Patents and intellectual property
Vital to encourage innovation
Innovation is the key driving force at Roche. And it will remain essential if we are to continue the fight against the many diseases that are still incurable, including cancer, Alzheimer’s disease, multiple sclerosis, amongst others. Like all research-based companies, Roche needs patent protection to be able to recoup its long-term investments in research into new medical solutions and to pursue further innovations. Without patents and pricing that encourages real progress, innovation is impossible.
It takes between 8 and 12 years and costs an average of about 1 billion Swiss francs to bring a new drug to market. With so much investment required, and only one in every 1,000 compounds making it to market, developing new medicines is a high-risk business. By being the sole manufacturer of a medicine for a specified period, companies can generate revenue from sales and recoup some of the substantial cost of development. However, patents are normally registered when a molecule is in early development, which may be many years before a drug reaches a patient. As a result, the length of time from approval when development costs can be recouped is around 8-12 years.
However, after the patent expires, the intellectual property related to the drug is publicly available and the drug can freely be produced by any interested manufacturer. This is another way that innovative healthcare companies can give something back to society.
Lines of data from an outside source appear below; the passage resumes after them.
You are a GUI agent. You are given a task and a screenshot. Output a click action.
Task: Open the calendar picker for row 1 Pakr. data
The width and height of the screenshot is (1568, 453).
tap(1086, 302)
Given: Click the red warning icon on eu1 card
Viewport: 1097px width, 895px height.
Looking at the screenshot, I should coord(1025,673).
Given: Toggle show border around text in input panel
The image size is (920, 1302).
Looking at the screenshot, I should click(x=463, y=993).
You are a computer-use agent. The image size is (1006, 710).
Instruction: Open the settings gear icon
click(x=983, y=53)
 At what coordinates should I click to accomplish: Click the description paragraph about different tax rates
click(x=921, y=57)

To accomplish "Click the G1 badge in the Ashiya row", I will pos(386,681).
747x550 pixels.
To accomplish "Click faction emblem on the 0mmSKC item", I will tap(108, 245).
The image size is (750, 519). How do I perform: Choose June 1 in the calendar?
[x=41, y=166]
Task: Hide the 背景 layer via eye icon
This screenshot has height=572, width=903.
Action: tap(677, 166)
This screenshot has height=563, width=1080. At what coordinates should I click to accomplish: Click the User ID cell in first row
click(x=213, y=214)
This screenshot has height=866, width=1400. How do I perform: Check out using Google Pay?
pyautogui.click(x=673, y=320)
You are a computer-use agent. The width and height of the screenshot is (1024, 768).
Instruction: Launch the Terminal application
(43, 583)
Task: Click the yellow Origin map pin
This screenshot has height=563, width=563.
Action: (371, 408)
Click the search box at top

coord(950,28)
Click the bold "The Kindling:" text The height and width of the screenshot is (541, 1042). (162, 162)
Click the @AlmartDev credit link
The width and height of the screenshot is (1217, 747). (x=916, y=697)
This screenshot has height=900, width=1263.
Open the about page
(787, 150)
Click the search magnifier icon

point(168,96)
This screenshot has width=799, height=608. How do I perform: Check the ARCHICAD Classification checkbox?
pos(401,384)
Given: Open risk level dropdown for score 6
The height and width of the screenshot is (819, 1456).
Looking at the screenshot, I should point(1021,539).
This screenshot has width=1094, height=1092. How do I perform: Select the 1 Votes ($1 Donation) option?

Roche is aware that patents — and the level of drug prices required to sustain economic development in the industrialised world — can present one of the many barriers to providing basic medical care in the world’s poorest countries. That is why we have adopted patent policies for the Least Developed Countries that are designed to give their populations better access to our medicines.
Patient Safety the central concern
Unlike traditional medicines which contain small molecules produced by chemical synthesis, biological medical products have complex molecular structures. They are produced from living systems using sophisticated manufacturing processes that are difficult to reproduce. Copies of a biological product are therefore similar but not identical to the original. These ‘biosimilar’ products cannot be considered generic medicines, or approved based on the limited dataset most regulatory bodies accept for generics.
Because of the complexity of biotechnology-derived products, this new category of drugsrequires a high level of quality and control over the manufacturing process of the active substance and the finished product, as well as clinical safety and efficacy data for their registration and evaluation. We support the development of a clear regulatory framework for the approval of biosimilar products, which compares them with the original drug. Industry has been contributing to the development of sensible standards and a regulatory pathway for biosimilars in the European Union and the US. The challenge remains in the countries and regions where a regulatory framework has not been defined and where these products can be marketed and used without being approved in accordance with an approved set of regulatory requirements. For these countries, we believe that regulatory authorities should follow the World Health Organization (WHO) Guidelines on Evaluation of Similar Biotherapeutic Products, where a comparison with an original biological product is required to establish similarity.
Patient safety must be the central concern when dealing with biosimilars. In view of this, Roche continues to work with key stakeholders to help establish a proper regulatory framework for these products, and at the same time, maintain efforts on quality, safety and efficacy in order for the patients to benefit from new and better therapies targeting severe diseases.